The dual-platform challenge was a complex design problem. Every trainer decision had to appear correctly on the user side: a program in the dashboard needed to show as "Today's Priority: Upper Body Sculpting, 35 exercises, 37 mins" on the client's phone. Designing both sides meant every wireframe session involved systems architecture discussions.
The numbers that matter.
What I learned.
Trainest taught me that the hardest product design problem isn't adding features. It's finding the one view that makes everything else unnecessary. The Today's Plan page doesn't hide complexity; it resolves it. Workout, nutrition, check-ins, and progress photos all exist, but the user never has to think about where to find them.
The second lesson was about designing both sides of a two-sided product simultaneously. Every decision on the trainer dashboard directly shaped the user's daily experience. You can't design one without the other, and the best product decisions came from understanding how both sides connect.
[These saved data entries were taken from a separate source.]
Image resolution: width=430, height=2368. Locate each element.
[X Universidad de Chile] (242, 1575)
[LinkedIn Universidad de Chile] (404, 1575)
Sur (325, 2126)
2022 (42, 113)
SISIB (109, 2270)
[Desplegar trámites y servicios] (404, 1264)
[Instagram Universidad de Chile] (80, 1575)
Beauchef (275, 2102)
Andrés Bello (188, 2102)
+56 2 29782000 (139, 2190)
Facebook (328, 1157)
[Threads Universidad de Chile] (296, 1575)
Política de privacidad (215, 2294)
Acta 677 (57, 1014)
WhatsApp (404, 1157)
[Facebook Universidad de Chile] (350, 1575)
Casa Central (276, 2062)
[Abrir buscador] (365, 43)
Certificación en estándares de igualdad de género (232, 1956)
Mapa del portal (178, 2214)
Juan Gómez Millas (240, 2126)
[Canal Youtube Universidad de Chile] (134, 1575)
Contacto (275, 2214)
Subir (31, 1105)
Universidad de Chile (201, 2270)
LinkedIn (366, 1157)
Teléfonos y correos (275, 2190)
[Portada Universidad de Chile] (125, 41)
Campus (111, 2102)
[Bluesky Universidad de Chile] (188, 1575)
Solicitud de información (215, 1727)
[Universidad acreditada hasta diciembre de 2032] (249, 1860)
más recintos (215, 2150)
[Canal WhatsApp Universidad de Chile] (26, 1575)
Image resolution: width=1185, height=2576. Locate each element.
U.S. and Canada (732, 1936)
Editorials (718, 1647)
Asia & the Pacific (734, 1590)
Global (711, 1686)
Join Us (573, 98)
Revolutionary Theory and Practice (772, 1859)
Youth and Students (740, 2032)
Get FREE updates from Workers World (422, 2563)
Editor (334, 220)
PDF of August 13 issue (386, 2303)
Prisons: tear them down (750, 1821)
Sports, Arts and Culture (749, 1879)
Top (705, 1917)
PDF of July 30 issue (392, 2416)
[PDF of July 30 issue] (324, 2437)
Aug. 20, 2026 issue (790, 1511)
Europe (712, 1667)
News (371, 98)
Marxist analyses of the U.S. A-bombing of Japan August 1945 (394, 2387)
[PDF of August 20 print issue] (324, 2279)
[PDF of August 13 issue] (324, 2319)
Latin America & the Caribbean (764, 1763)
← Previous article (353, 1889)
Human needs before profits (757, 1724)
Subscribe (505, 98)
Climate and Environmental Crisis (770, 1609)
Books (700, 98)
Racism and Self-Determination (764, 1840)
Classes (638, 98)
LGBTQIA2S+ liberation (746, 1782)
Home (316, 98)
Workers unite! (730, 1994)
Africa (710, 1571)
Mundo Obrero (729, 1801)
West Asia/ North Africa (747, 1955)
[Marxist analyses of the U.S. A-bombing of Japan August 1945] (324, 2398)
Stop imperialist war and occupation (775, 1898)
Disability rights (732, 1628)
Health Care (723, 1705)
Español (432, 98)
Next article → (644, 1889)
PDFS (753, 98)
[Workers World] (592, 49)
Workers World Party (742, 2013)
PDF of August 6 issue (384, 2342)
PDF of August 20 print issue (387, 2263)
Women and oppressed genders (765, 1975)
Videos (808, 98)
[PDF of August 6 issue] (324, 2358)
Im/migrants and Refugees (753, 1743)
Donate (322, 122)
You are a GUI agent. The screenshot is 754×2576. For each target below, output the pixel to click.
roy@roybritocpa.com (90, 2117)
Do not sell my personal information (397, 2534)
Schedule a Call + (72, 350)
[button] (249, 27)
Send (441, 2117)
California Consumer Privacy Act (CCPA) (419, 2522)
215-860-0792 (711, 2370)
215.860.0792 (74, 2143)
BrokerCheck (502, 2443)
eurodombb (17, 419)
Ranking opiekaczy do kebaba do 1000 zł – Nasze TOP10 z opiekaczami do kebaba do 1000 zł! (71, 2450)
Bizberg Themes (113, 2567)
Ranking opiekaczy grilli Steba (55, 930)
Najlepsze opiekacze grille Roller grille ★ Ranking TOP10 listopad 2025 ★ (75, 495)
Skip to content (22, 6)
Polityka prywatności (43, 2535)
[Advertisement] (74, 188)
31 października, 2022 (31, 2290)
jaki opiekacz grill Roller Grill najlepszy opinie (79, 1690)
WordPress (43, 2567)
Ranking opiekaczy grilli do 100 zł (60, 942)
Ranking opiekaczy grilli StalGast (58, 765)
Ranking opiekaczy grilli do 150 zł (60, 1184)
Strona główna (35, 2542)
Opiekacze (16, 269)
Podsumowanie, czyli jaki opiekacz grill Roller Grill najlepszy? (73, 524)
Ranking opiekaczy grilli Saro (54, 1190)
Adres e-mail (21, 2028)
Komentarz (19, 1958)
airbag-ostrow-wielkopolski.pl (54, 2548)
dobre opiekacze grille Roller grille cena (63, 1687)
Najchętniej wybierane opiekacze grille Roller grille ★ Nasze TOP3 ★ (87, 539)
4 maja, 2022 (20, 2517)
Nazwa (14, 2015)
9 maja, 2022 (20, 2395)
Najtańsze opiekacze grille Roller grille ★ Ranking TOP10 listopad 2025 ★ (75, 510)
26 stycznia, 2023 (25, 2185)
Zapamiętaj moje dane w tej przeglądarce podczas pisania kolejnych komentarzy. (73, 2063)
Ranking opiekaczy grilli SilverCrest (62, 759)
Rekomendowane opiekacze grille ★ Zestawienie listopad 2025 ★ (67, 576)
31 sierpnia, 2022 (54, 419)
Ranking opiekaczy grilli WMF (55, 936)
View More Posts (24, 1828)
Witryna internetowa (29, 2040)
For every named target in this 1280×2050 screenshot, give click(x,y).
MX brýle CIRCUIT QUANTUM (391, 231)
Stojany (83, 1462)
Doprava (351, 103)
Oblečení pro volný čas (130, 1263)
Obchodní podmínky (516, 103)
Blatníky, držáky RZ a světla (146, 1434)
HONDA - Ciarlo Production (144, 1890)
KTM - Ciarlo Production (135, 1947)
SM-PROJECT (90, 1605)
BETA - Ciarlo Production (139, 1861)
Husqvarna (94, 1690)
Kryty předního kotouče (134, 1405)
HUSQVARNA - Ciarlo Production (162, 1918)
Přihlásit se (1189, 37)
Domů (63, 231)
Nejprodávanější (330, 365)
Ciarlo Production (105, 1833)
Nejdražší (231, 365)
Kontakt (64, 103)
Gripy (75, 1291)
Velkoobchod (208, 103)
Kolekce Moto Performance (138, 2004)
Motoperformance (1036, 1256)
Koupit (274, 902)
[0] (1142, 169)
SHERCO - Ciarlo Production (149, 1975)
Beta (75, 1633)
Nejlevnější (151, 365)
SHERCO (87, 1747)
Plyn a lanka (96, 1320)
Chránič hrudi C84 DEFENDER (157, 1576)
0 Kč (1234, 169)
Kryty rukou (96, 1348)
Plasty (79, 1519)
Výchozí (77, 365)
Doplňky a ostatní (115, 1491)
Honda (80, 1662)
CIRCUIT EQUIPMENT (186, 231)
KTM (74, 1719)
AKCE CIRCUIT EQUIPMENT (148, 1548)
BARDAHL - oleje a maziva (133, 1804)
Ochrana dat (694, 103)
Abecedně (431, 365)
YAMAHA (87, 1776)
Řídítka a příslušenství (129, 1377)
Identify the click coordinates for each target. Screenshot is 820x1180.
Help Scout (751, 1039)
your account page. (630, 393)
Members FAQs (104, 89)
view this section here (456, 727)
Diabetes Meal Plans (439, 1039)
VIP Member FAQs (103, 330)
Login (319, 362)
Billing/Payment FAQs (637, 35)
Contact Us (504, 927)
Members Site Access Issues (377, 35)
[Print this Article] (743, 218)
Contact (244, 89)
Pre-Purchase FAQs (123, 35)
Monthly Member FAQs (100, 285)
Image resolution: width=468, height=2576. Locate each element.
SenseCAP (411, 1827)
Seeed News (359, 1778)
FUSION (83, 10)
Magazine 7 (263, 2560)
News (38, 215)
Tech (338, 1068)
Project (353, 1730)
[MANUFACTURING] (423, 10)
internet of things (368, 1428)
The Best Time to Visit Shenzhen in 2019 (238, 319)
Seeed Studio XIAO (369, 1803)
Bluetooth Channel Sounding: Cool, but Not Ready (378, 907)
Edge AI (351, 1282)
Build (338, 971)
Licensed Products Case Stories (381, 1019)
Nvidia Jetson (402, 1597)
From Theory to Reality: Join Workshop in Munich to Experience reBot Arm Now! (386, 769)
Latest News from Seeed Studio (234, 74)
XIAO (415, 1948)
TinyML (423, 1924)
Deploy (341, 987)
The third (and maybe most valuable) was about navigating real business constraints as a designer. When the runway is measured in weeks, you can't design aspirationally. The cash pressure forced us to ask "what's the one thing that proves the product works?". That constraint produced a better product than any comfortable timeline would have. Deferred features (social community, ML-powered plans, advanced analytics) weren't losses. They were clarity.